Task brief => Send back exactly the lines from the opening line of the records below through the one with "Identify the click".

Data for the task =>
==============================

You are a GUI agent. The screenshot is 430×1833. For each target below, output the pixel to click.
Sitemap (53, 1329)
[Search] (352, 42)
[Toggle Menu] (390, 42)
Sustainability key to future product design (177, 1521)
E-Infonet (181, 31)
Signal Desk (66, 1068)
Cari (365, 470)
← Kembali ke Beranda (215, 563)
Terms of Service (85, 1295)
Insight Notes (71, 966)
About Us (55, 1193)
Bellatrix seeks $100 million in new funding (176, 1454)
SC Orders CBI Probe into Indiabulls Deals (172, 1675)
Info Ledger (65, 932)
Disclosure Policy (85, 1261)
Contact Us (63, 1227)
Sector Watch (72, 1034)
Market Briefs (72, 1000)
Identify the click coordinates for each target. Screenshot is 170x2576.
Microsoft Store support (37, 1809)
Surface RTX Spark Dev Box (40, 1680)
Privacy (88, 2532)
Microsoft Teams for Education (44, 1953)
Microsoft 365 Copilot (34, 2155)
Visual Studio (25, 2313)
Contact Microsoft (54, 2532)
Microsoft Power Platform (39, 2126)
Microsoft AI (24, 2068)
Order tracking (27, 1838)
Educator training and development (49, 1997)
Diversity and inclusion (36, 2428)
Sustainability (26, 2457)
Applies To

==============================

Response to this exercise =>
You are a GUI agent. The screenshot is 430×1833. For each target below, output the pixel to click.
Sitemap (53, 1329)
[Search] (352, 42)
[Toggle Menu] (390, 42)
Sustainability key to future product design (177, 1521)
E-Infonet (181, 31)
Signal Desk (66, 1068)
Cari (365, 470)
← Kembali ke Beranda (215, 563)
Terms of Service (85, 1295)
Insight Notes (71, 966)
About Us (55, 1193)
Bellatrix seeks $100 million in new funding (176, 1454)
SC Orders CBI Probe into Indiabulls Deals (172, 1675)
Info Ledger (65, 932)
Disclosure Policy (85, 1261)
Contact Us (63, 1227)
Sector Watch (72, 1034)
Market Briefs (72, 1000)
Identify the click coordinates for each target. Screenshot is 170x2576.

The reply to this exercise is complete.